Abstract Solid‐state electrolytes (SSEs) with high ionic conductivity, superior electrochemical stability, and mechanical durability are safe and reliable for solid‐state lithium (Li) batteries. However, most existing SSEs suffer from limited mechanical resilience and poor interface contact, impeding their practical deployment. Here, an in situ phase separation strategy is proposed to construct a class of elastomeric solid‐state electrolytes with bicontinuous architecture. The rigid phase ensures high ionic conductivity (7.8 × 10 −4 S cm −1 at 25 °C), while the elastic phase provides excellent elastic restorability (82%) and strong interface contact (adhesion energy ≈43.9 J m −2 ). This bicontinuous structure endows the material with superior stretchability (1800%), fatigue resistance, and puncture strength, while maintaining interface contact, keeping mechanical integrity of the battery structure during cycling, and restraining the dendrite growth.

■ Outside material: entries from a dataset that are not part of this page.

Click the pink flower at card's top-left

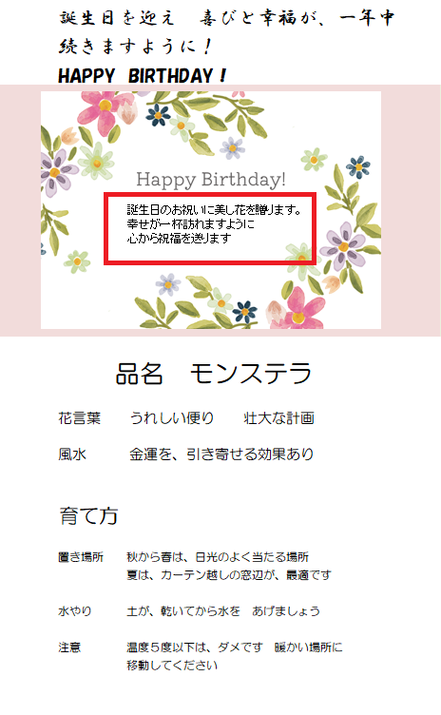pos(104,107)
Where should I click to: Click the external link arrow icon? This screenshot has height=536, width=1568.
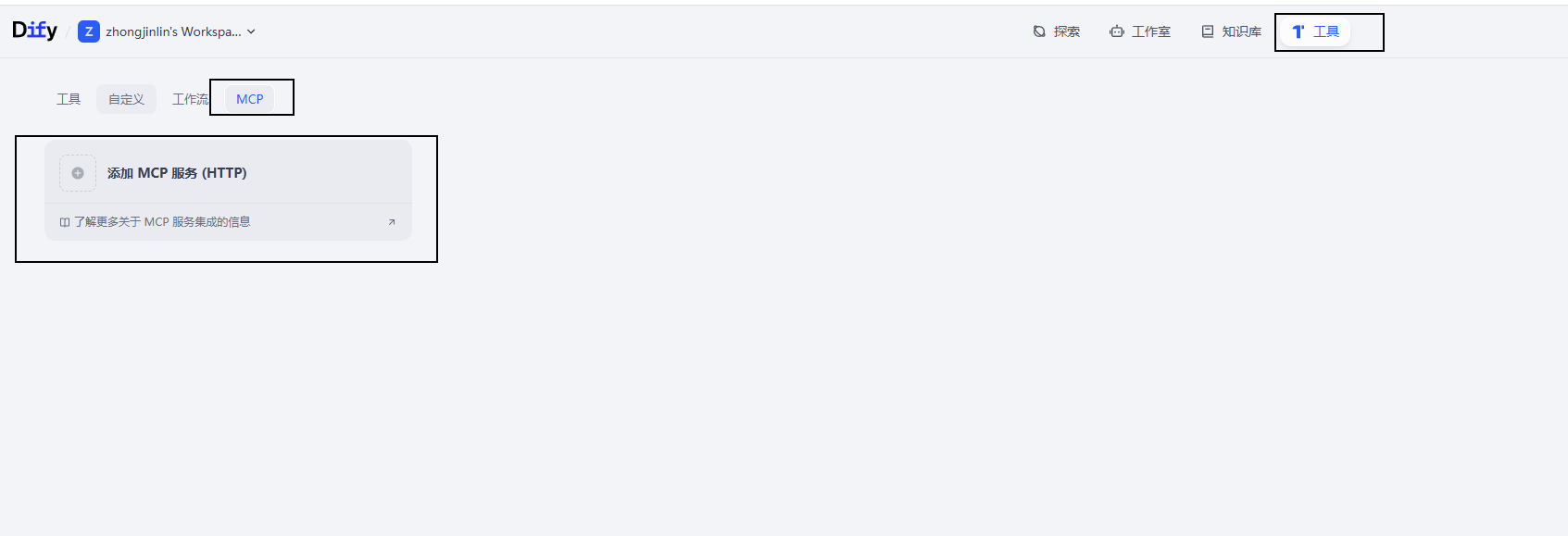(392, 222)
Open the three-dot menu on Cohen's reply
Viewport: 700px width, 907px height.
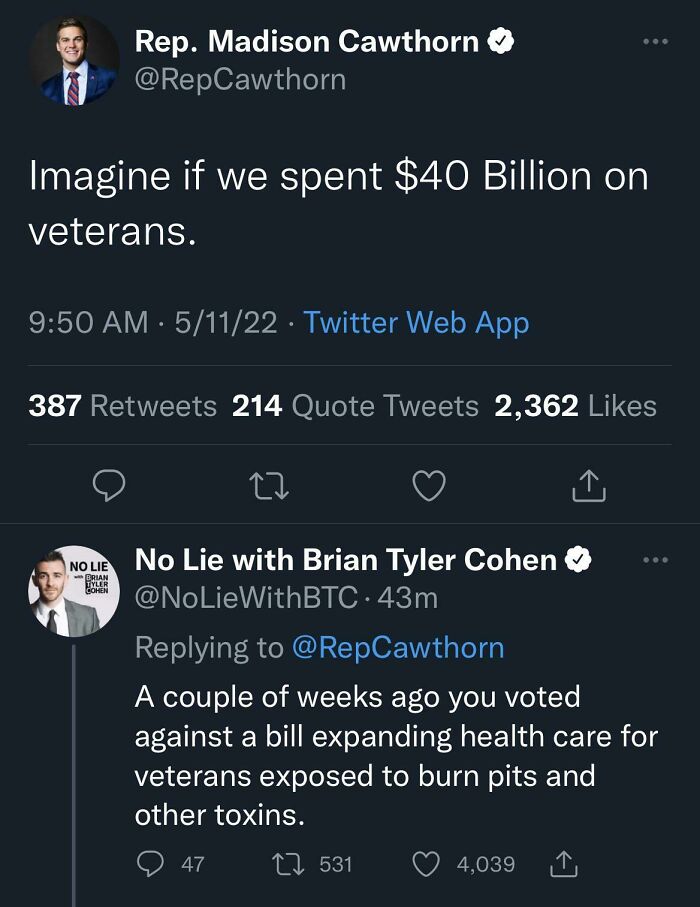click(657, 560)
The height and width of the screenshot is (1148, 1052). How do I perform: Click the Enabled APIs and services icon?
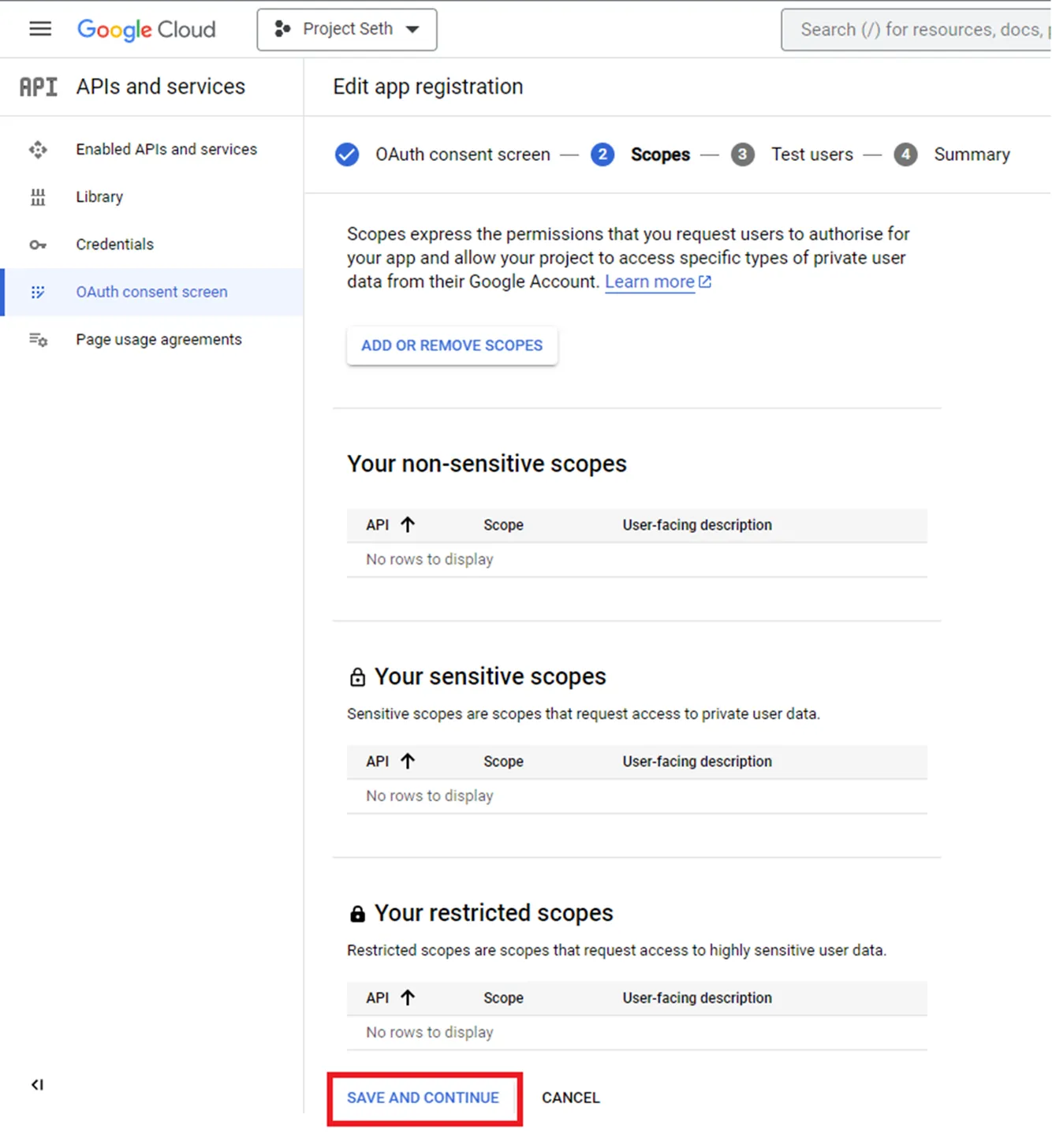(x=38, y=149)
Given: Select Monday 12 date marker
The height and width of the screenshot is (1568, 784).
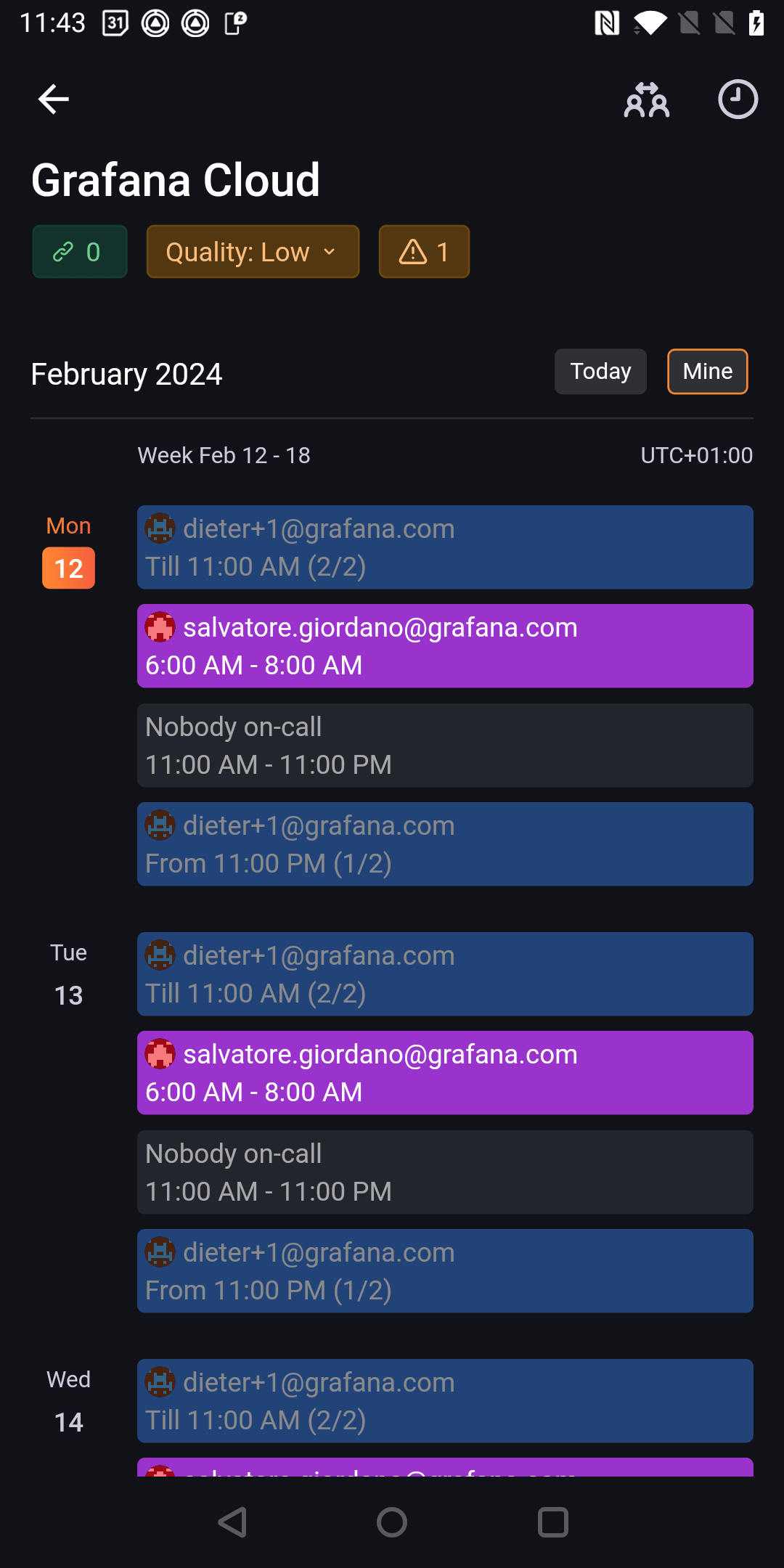Looking at the screenshot, I should click(x=68, y=568).
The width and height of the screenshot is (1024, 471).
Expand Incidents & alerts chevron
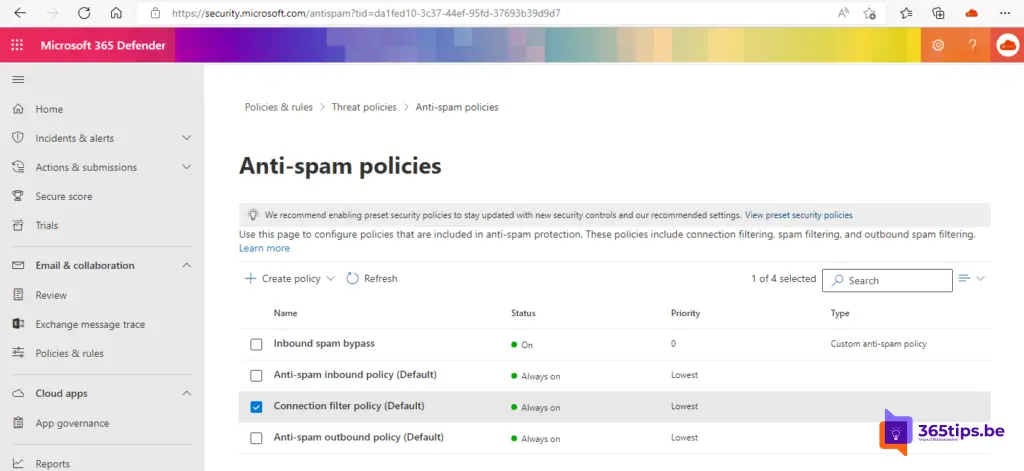(x=186, y=138)
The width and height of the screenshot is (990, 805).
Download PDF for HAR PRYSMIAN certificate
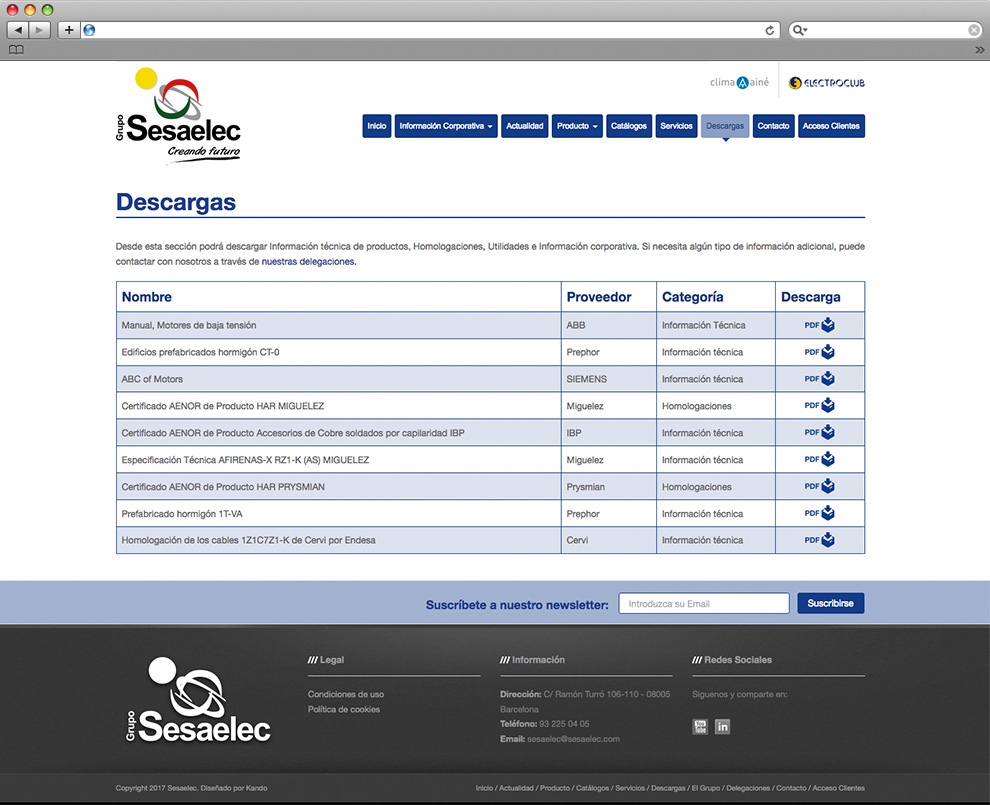click(819, 487)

Consequently, symmetric batteries exhibit no short‐circuiting even after 2000 h of operation, and Li–metal batteries demonstrate high specific capacity. Solid‐state Li–O 2 batteries fabricated with the P(BA‐SN)‐IL electrolyte also exhibit good cycling performance (500 cycles), and the Li–O 2 pouch cell achieves stable cycling and superior feasibility under various abuse tests, including bending and squeezing. The bicontinuous‐structured elastomer electrolytes present a highly promising strategy for enabling safe operation of high‐energy solid‐state batteries.